“Se podes olhar, vê. Se podes ver, repara.”
Livro dos conselhos
Vencedor do prêmio Nobel de literatura em 1998 e do prêmio Camões em 1995, José Saramago, o autor de “Ensaio Sobre a Cegueira”, é um escritor português de muito renome e uma grande influência na arte literária, principalmente na prosa portuguesa. O Ensaio foi publicado em 1996 e é uma ficção dramática que encanta o leitor de várias formas. Não é fácil falar sobre um livro tão importante e conceituado como este, mas vou deixar aqui algumas das minhas impressões e características técnicas que valem ser mencionadas.

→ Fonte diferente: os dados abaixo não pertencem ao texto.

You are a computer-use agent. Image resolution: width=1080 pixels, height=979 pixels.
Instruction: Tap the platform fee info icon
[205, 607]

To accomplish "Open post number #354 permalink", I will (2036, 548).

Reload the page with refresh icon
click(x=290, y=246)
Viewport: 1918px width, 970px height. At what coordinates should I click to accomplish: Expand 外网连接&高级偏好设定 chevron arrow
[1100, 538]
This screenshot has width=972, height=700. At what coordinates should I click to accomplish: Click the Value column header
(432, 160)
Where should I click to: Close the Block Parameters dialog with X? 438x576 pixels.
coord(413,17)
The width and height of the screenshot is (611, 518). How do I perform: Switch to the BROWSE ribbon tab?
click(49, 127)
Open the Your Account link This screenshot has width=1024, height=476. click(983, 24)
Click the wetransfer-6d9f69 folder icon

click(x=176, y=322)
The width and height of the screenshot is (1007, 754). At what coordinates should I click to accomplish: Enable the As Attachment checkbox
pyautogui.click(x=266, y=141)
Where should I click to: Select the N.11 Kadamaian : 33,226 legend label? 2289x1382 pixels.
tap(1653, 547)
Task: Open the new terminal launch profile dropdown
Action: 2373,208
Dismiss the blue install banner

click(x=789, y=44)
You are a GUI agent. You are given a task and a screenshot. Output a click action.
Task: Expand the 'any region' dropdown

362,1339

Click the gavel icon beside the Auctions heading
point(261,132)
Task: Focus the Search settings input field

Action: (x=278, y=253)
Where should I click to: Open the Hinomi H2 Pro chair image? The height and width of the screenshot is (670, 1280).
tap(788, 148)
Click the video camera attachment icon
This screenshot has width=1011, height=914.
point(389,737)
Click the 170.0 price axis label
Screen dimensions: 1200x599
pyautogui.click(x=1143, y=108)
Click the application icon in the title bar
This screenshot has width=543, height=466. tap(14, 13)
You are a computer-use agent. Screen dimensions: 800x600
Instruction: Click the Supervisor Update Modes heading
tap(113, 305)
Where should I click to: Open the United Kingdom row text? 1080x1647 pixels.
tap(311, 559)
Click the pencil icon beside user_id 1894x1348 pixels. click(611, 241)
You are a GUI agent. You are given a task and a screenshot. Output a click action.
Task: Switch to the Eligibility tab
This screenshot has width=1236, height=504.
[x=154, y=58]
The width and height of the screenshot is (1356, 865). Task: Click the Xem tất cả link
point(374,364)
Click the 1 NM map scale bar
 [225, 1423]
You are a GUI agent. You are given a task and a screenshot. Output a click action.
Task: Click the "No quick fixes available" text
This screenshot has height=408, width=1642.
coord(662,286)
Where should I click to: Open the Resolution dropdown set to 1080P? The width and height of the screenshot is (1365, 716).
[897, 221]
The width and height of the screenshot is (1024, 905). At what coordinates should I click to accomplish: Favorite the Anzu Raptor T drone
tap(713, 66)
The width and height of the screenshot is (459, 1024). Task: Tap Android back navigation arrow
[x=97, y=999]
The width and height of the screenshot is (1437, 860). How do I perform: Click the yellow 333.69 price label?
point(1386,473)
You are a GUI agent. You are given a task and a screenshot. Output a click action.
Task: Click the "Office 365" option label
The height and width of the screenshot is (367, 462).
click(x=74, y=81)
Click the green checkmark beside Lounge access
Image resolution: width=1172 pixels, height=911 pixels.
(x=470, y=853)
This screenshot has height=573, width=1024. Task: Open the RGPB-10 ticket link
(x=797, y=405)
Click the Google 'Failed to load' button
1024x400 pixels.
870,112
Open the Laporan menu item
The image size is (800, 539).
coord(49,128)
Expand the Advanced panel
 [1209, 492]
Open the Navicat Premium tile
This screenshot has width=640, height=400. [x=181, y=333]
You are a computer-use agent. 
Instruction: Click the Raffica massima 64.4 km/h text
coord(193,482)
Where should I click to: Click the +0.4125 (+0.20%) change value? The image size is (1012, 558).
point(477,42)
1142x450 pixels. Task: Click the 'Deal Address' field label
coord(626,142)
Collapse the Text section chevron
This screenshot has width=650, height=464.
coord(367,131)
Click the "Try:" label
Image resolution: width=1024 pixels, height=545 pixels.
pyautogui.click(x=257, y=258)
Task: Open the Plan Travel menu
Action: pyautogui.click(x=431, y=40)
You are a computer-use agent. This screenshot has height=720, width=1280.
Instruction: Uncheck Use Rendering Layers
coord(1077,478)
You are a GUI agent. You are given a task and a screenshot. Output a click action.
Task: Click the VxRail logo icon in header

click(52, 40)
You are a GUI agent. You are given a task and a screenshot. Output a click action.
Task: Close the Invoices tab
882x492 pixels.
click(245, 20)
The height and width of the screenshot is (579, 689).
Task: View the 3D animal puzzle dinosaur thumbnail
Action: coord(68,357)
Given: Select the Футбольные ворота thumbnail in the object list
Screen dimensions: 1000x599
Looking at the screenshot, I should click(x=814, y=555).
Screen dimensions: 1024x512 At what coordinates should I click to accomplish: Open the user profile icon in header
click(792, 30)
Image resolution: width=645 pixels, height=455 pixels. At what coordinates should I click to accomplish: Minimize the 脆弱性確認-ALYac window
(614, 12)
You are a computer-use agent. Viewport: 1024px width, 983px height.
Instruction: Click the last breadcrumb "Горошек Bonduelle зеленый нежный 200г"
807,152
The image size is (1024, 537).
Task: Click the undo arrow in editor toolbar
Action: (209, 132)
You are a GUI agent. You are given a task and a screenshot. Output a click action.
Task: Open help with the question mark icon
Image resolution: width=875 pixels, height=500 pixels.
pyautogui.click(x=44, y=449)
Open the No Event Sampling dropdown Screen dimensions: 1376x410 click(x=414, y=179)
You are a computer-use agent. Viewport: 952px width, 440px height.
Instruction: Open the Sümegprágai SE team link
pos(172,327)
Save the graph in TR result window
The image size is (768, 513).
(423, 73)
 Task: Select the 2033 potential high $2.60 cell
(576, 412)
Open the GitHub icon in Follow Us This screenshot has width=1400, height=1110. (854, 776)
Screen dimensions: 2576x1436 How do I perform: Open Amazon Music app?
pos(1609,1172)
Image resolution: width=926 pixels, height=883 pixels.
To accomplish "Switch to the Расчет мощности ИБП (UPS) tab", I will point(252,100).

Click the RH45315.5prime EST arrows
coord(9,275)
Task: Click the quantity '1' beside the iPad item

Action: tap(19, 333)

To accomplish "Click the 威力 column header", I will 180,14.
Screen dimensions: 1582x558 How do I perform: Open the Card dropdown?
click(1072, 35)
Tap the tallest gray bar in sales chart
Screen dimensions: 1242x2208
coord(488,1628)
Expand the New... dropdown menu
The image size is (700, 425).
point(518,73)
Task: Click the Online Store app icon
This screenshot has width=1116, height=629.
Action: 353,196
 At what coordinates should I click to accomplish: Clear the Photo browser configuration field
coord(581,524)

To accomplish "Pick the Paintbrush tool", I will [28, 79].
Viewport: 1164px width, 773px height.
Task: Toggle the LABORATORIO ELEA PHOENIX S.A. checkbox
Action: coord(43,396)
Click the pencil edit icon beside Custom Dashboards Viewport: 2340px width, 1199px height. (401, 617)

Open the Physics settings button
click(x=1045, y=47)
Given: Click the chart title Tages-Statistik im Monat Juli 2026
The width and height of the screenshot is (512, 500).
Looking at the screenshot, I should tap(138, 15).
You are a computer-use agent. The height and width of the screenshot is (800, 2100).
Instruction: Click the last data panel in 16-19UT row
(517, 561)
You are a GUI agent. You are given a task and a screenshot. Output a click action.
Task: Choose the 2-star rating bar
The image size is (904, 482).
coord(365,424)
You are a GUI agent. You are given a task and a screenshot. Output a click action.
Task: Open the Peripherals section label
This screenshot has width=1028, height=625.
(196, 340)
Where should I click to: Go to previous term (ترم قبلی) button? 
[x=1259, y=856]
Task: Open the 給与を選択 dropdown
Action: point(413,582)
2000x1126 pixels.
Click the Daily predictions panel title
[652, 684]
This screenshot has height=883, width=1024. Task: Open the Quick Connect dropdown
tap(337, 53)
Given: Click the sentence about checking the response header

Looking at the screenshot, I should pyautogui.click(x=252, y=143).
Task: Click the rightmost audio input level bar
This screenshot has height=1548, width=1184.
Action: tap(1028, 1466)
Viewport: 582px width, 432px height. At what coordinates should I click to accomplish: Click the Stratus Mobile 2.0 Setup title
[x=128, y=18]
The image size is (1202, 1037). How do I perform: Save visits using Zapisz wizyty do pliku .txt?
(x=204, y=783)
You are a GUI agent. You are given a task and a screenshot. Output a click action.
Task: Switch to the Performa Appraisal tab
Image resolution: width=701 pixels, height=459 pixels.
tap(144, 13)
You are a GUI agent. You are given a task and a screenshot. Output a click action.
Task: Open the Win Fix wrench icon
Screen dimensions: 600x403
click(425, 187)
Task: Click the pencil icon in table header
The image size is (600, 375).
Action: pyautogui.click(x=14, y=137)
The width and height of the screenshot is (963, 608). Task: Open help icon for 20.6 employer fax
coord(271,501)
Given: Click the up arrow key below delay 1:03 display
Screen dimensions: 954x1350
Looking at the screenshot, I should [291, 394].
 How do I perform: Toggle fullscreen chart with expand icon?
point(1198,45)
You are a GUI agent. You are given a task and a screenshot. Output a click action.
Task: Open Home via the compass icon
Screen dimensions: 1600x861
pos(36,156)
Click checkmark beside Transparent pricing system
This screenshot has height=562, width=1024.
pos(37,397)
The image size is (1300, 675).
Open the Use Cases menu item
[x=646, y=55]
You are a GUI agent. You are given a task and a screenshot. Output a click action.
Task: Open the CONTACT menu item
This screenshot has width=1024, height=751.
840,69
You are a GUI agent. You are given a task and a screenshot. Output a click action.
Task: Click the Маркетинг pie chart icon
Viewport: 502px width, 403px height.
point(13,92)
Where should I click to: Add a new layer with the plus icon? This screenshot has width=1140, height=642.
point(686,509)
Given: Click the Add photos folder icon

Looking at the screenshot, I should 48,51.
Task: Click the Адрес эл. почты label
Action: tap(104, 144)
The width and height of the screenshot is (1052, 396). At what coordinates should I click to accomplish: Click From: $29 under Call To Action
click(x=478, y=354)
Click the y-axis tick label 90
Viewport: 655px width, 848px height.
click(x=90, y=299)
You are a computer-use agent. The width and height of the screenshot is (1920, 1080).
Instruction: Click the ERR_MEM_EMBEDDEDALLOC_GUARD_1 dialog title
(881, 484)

O romance transporta o leitor para um universo palpável e real sobre o que pode acontecer com uma sociedade e quem somos nós perante ela. O literal ensaio que Saramago faz sobre a “treva branca” – nome da cegueira que assola os personagens – mostra como isso se torna um peso e uma divisória entre os humanos e os animais na história. Também faz com que os leitores se coloquem o tempo todo no lugar dos personagens e pensem sobre como seria o mundo daquela forma.
Ainda, a configuração da escrita do artista se tornou um marco na sua literatura: parágrafos longos, sem a pontuação com a qual estamos acostumados e, principalmente, sem divisão dos diálogos com travessão ou aspas. Para distinguir os momentos de fala, o autor coloca a primeira letra maiúscula, mesmo dentro do parágrafo e sem pontuação alguma para indicá-la. José escreve de uma maneira mais próxima do falado, como dito por ele mesmo: “Não existe pontuação quando se fala. Falamos em um fluxo modulado por nossos pensamentos e emoções”. É importante ter esse entendimento para ler suas obras.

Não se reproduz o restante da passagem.